Brent crude futures rose 97 cents, or 0.9%, to $ 108.42 a barrel at 0008 GMT, while US West Texas Intermediate (WTI) futures rose $ 1.00, or 0.9% , to $ 107.13 per barrel.
However, both benchmarks were on the verge of declining within a week: Brent should decline by more than 3% and WTI by more than 2%.
The market continues to push and pull the prospect of a European Union ban on Russian oil supplies, as well as concerns about demand due to weaker global growth, inflation and COVID-19 containment in China.
“Demand concerns have grown quite a bit,” Commonwealth Bank commodities analyst Vivek Dhar said.
Inflation and aggressive rate hikes have brought the U.S. dollar to a 20-year high, limiting rising oil prices because a strong dollar makes oil more expensive for buyers holding other currencies.
Analystshowever, they continue to focus on the prospect of a ban on Russian oil by the European Union after Moscow imposed sanctions on European divisions of state-owned Gazprom this week and after Ukraine halted its gas transit route.
“Oil is supported by supply problems as Russia takes another step forward to introduce energy into its weapons,” said Stephen Innes, managing partner at SPI Asset Management.

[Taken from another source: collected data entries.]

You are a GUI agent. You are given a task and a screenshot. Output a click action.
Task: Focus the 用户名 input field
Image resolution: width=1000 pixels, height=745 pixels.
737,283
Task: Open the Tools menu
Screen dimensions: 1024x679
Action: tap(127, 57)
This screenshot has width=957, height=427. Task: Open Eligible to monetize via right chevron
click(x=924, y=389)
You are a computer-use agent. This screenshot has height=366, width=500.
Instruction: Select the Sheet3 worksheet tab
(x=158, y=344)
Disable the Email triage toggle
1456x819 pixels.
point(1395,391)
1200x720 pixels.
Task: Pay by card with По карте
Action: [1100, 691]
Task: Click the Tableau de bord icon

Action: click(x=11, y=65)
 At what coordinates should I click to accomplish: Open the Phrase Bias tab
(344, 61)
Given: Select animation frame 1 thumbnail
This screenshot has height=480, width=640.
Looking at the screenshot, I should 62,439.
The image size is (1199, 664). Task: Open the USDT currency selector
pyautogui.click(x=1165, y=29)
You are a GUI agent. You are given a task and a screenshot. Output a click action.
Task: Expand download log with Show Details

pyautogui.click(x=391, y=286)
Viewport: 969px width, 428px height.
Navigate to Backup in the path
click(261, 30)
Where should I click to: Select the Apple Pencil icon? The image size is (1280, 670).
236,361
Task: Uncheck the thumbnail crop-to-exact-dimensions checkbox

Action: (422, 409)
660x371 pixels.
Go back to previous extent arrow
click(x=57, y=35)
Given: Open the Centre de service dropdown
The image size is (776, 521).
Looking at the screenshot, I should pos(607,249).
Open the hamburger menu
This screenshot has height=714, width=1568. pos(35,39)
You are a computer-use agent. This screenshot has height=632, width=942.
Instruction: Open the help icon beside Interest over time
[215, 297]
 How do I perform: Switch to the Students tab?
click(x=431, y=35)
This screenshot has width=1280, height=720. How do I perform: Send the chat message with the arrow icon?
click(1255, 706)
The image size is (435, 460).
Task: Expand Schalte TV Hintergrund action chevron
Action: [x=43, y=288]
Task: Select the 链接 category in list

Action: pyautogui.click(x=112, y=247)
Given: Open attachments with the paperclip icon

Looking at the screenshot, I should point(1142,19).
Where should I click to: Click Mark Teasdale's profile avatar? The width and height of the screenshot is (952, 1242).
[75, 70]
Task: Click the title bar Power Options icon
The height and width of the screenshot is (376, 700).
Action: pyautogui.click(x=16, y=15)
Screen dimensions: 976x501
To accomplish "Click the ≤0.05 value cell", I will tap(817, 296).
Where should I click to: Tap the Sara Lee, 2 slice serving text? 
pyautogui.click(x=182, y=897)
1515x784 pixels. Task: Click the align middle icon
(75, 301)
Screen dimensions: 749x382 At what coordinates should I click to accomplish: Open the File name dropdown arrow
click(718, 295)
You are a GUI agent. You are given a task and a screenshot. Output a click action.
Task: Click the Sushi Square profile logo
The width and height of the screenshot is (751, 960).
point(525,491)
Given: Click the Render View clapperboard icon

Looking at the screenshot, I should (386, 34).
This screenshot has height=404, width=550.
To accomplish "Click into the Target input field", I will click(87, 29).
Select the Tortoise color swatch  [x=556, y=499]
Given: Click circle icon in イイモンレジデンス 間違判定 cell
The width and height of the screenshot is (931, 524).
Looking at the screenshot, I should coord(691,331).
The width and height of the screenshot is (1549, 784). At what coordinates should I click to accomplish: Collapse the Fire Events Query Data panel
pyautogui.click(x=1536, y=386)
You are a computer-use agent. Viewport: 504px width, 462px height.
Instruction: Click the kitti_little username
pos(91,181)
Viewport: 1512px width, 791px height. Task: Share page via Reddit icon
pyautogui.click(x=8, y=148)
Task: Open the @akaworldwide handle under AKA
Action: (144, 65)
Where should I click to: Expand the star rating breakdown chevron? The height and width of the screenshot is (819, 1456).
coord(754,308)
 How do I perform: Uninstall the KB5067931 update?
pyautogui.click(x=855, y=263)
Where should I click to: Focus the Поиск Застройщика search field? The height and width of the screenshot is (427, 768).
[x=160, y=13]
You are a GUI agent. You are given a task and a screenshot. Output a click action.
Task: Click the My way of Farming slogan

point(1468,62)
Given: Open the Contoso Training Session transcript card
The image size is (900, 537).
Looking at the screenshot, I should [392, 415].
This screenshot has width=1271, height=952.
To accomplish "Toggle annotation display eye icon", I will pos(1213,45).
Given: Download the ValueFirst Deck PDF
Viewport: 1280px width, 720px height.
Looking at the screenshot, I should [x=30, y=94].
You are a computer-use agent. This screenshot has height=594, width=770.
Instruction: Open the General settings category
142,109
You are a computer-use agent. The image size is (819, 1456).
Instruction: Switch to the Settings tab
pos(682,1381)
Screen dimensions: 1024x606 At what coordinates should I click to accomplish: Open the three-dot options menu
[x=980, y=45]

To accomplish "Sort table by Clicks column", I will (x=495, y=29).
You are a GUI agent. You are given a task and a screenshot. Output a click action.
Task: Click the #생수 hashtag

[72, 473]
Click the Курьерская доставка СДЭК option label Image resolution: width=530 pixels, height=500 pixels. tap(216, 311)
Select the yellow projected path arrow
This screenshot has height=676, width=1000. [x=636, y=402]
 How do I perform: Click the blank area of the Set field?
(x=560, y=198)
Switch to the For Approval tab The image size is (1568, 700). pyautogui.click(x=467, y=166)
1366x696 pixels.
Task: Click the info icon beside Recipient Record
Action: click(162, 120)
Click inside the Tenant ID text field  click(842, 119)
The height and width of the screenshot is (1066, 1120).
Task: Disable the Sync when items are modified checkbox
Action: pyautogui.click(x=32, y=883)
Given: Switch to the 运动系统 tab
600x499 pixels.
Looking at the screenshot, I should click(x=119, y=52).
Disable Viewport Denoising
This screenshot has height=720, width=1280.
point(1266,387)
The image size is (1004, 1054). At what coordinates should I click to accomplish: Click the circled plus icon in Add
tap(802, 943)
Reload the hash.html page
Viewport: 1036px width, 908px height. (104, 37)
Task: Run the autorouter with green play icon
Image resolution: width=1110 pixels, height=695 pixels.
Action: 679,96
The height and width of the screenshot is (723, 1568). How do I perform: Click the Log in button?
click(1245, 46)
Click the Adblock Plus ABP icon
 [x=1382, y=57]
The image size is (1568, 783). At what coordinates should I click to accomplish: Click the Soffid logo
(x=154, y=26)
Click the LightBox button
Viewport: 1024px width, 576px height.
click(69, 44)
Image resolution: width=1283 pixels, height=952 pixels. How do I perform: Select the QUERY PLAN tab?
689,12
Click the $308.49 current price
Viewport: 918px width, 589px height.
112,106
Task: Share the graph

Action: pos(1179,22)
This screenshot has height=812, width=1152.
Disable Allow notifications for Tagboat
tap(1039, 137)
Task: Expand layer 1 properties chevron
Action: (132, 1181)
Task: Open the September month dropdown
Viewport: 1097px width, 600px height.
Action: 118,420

A report by the International Energy Agency on Thursday highlighted factors in a market duel, saying that rising oil production in the Middle East and the United States and slowing demand growth are expected to “counteract the acute supply shortage amid worsening supply disruptions from Russia.” .
The agency said that compared to July, production from Russia fell by almost 3 million barrels per day (barrels per day), or about three times more than now, when sanctions for its war against Ukraine will be expanded or if they restrain further purchases.